Data Quality Analyst (The Data Integrity Champion)
Tech Stack
Job Description
Are you passionate about ensuring data accuracy, consistency, and reliability?
Do you have a meticulous eye for detail and a talent for identifying data discrepancies?
If you’re ready to take on the challenge of safeguarding data quality, our client has the ideal role for you.
We’re looking for a Data Quality Analyst (aka The Data Integrity Champion) to monitor, validate, and improve data across the organization, ensuring that our data assets are trustworthy and ready for strategic use.As a Data Quality Analyst at our client, you’ll work with data engineers, analysts, and business stakeholders to develop and maintain data quality standards.
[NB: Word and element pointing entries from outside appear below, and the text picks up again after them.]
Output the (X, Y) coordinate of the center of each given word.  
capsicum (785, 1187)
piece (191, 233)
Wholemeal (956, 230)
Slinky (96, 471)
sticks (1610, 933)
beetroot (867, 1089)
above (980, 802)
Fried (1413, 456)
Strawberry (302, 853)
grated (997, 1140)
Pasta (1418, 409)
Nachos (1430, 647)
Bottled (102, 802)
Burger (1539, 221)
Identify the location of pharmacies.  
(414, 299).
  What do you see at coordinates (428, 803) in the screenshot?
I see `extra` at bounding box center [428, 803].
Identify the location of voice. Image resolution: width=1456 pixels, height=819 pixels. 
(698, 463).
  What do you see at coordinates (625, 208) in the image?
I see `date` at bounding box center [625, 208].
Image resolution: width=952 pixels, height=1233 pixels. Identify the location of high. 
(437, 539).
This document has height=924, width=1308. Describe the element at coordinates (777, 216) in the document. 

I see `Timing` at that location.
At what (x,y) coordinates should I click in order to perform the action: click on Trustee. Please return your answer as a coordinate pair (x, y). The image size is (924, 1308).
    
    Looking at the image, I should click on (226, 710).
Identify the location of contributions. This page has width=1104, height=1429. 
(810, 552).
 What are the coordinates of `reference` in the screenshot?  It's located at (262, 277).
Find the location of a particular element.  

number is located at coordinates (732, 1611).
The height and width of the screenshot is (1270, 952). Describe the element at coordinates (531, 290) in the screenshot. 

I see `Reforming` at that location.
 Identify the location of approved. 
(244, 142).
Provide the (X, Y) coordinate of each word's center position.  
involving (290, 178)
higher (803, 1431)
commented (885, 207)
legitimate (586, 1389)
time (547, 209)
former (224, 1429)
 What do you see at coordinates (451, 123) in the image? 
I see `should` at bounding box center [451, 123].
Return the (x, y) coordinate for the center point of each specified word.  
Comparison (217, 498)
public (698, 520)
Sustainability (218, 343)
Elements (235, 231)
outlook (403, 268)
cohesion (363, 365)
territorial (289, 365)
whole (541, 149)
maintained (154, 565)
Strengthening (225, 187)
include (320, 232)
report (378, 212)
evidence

Your role will be critical in ensuring that data used for reporting, analytics, and decision-making is accurate, complete, and timely.Key Responsibilities: Establish and Maintain Data Quality Standards: Define data quality metrics, standards, and KPIs to assess data health.
You’ll implement frameworks to monitor and maintain data accuracy, consistency, completeness, and reliability.
Perform Data Validation and Cleansing: Develop processes to validate and cleanse data from various sources, identifying and correcting errors or inconsistencies.
You’ll work with data engineering teams to automate data validation and improve data integrity.
Conduct Root Cause Analysis on Data Issues: Investigate and resolve data quality issues by performing root cause analysis.
You’ll recommend solutions to prevent data errors and work with teams to implement preventive measures.
Collaborate on Data Governance Initiatives: Partner with data governance and compliance teams to establish data policies and standards.
You’ll ensure that data quality processes align with regulatory requirements and internal standards.
Develop and Run Data Quality Reports: Create reports that assess data quality across datasets, highlighting trends, anomalies, and areas for improvement.
You’ll provide actionable insights to stakeholders to enhance data quality.
Provide Training and Support on Data Quality Best Practices: Educate teams on data quality best practices and promote a culture of data stewardship.
You’ll develop training materials and conduct workshops to empower data users.
Monitor and Optimize Data Quality Tools and Processes: Use and optimize data quality tools (e.g., Informatica, Talend, Trifacta) to streamline data quality checks and validations.
You’ll keep up-to-date with new tools and techniques to improve data quality processes.